İki ülke arasındaki ilişkiler çok kritik bir dönemece girmiş bulunuyor: Riskler artarken ortaya yeni fırsatlar da çıkıyor. Türkiye için Almanya hem siyasi hem ticari açıdan Avrupa Birliği’nin kilit taşı. Almanlar için ise Türkiye hem yerel hem küresel hedefleri açısından öncelikli bir dış politika aktörü. Bu kadar bağlantı varken Türkiye- AB ilişkilerinin yenilenmesine umut besleyebilir miyiz?

Türkiye ve AB ilişkileri nerede ve bu toplantıdan ne sonuçlar çıkmasını bekleyebiliriz?

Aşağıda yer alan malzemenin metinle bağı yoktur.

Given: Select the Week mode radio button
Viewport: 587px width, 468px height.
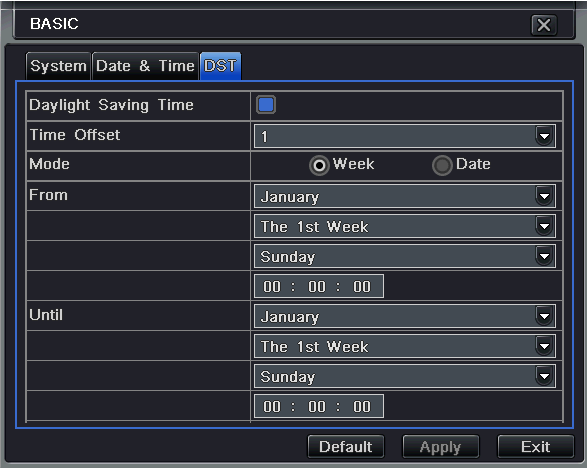Looking at the screenshot, I should pyautogui.click(x=319, y=165).
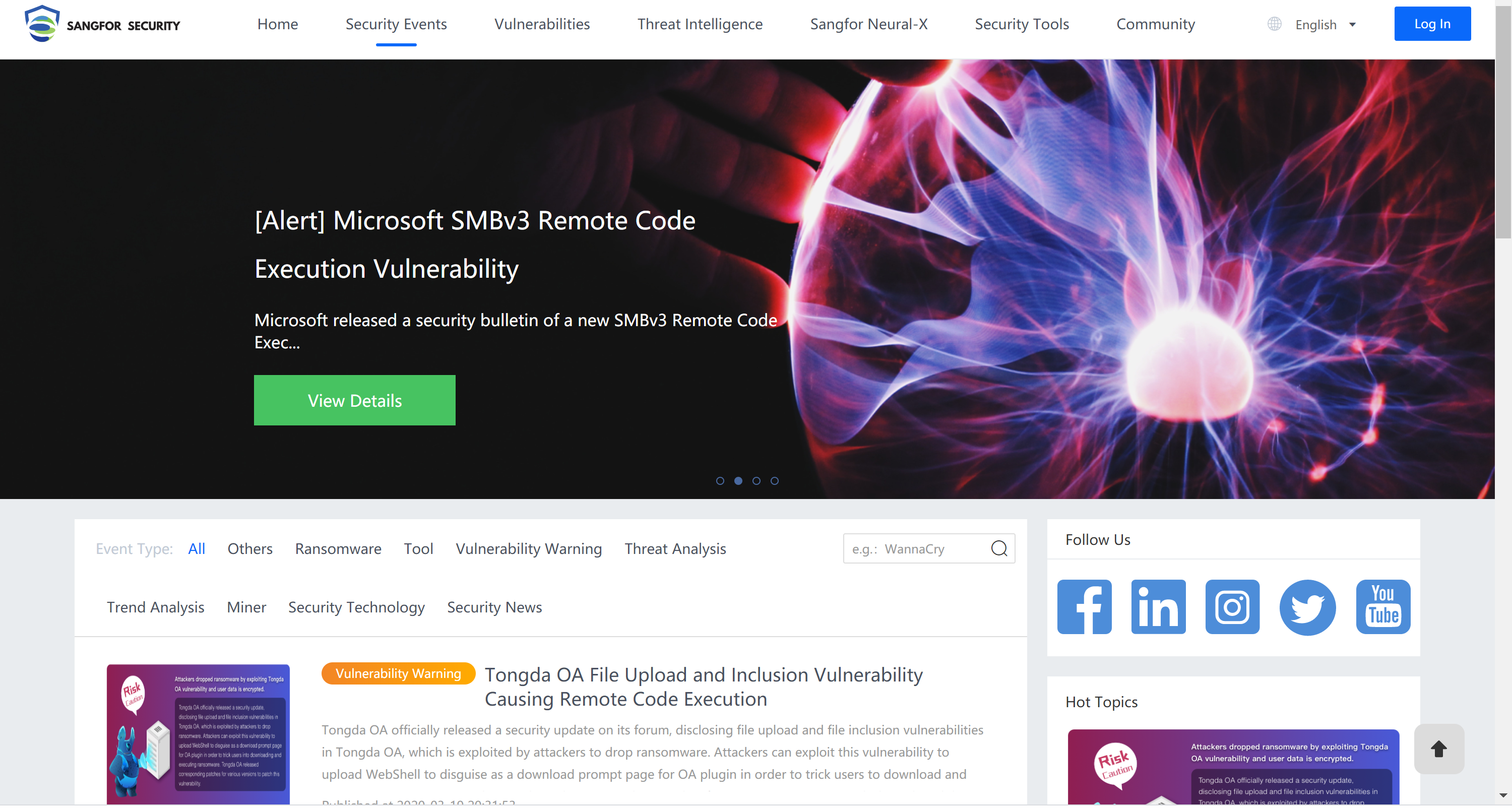Click the globe language icon
Image resolution: width=1512 pixels, height=808 pixels.
click(1274, 24)
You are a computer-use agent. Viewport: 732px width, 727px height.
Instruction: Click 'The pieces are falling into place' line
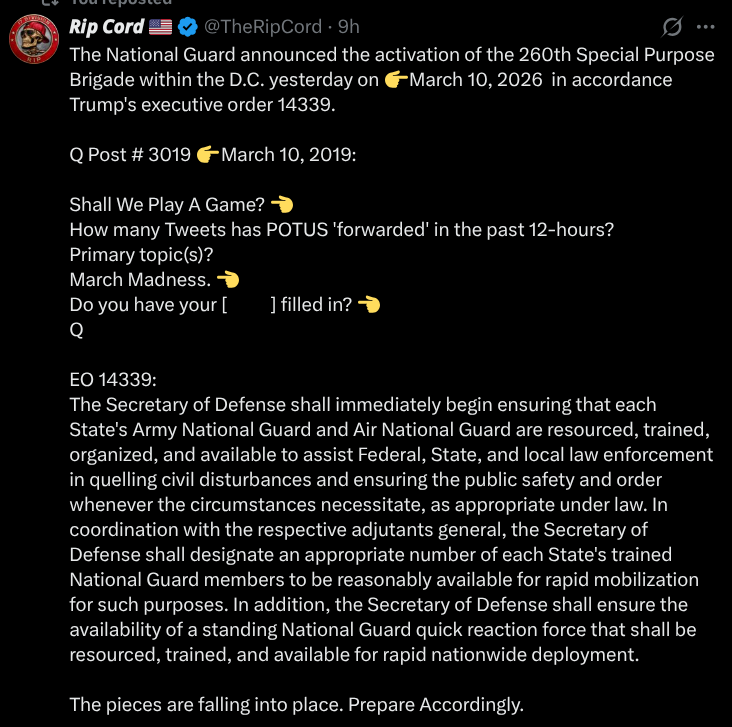pyautogui.click(x=296, y=704)
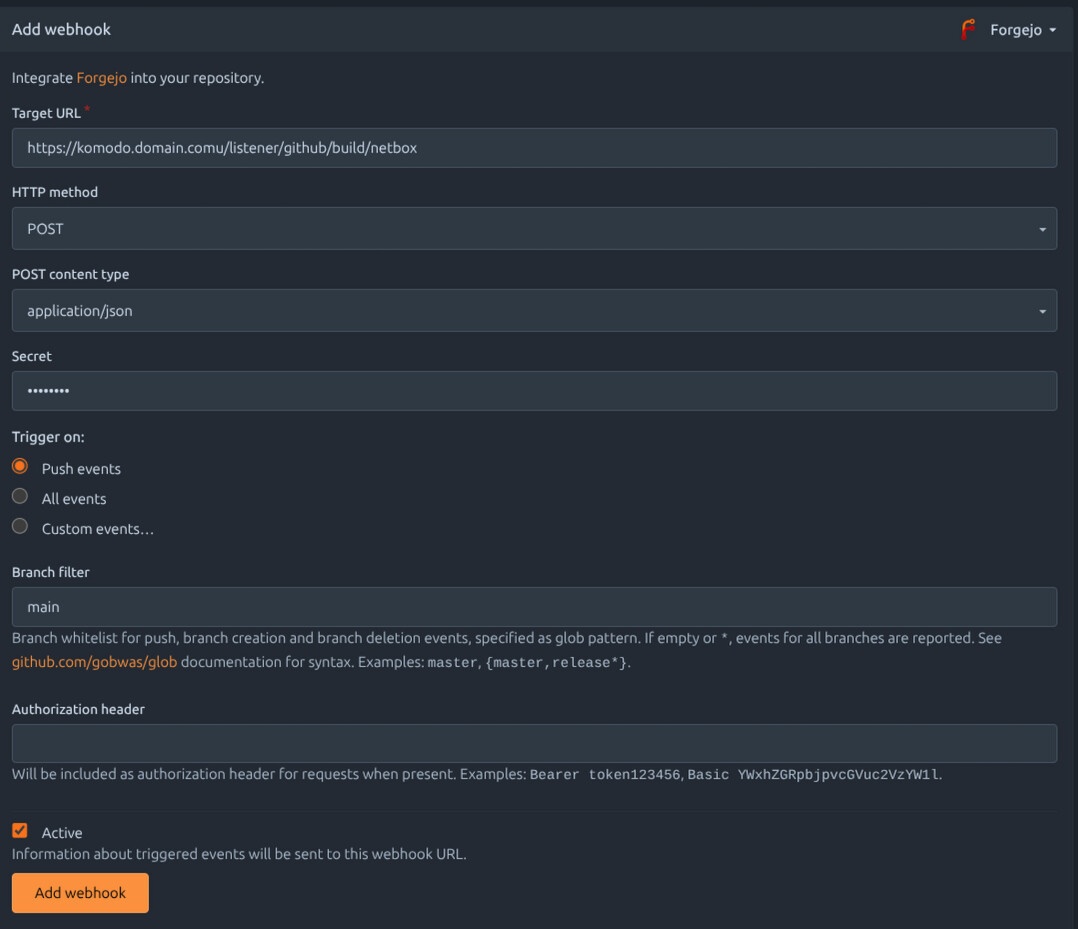
Task: Select the Push events radio button
Action: click(20, 467)
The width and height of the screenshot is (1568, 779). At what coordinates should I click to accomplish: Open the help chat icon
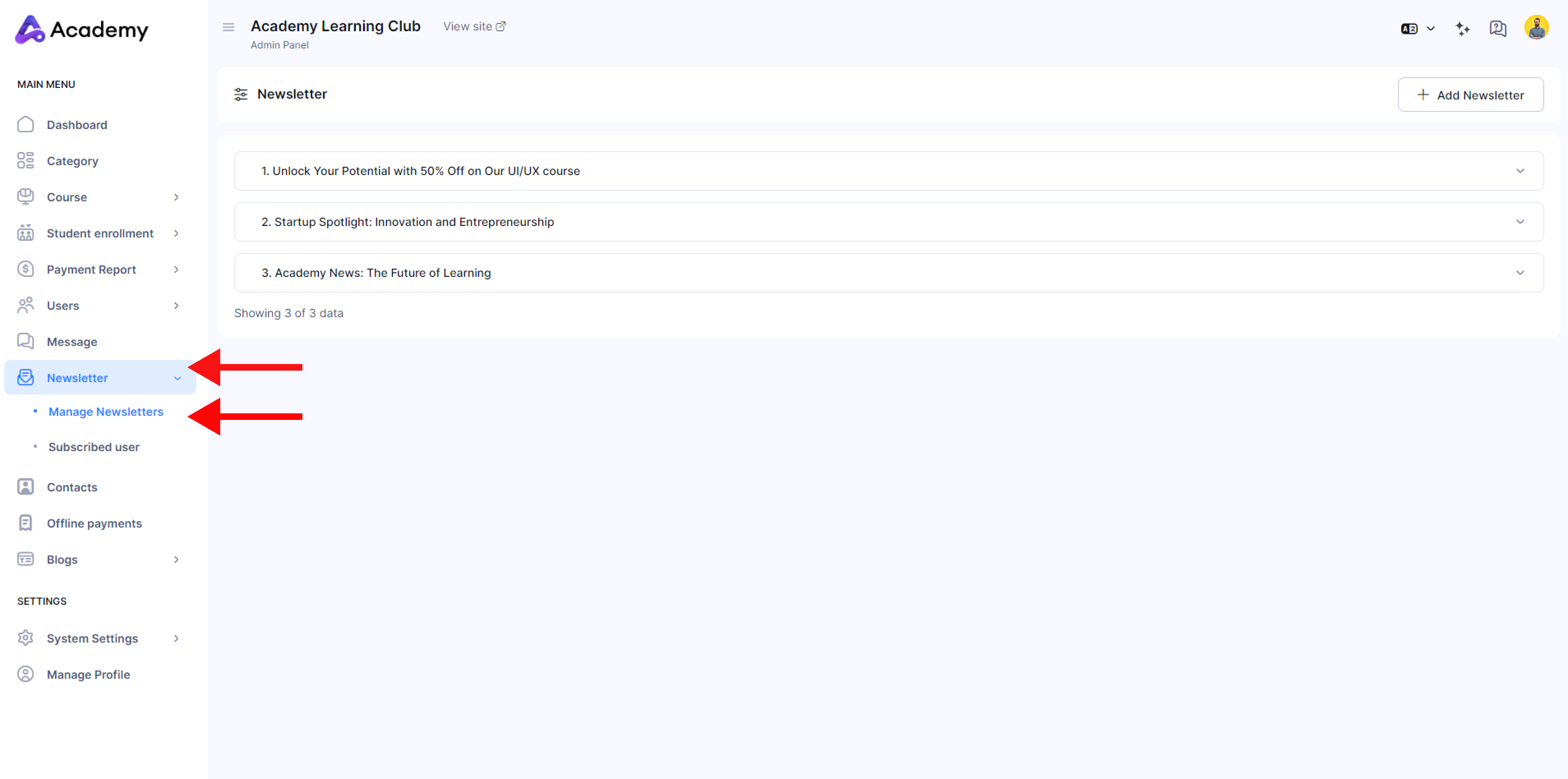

AB-Türkiye ilişkileri son zamanlarda ciddi darbeler aldı. İki taraf da ilişkilerindeki bozulmadan sorumlu. Türkiye geçen yıl anayasa referandumu sürecinde Almanya hakkında sözünü hiç sakınmadı. İktidar partisi önemli sayıda Türk asıllı vatandaşın yaşadığı AB ülkelerinde aktif bir kampanya yürüttü, ülkelerin iç siyasetine karışmakla suçlandı. Örneğin Türk liderler, Türk kökenli Alman vatandaşların Almanya’daki seçimlerde hangi partiye oy vermelerinin uygun olacağını ifade ederek siyasi nezaket çizgisini zorladılar. Sonra, halen Türk cezaevlerinde Alman gazeteciler var; tutuklanıp serbest bırakılan Alman sivil toplum çalışanları var. İlişkilerin bozulması sadece Almanya ile de sınırlı değil. Anayasa referandumu sırasında yaşanan olaylar dolayısıyla şu anda Türkiye ve Hollanda karşılıklı olarak büyükelçilerini geri çekmiş durumda.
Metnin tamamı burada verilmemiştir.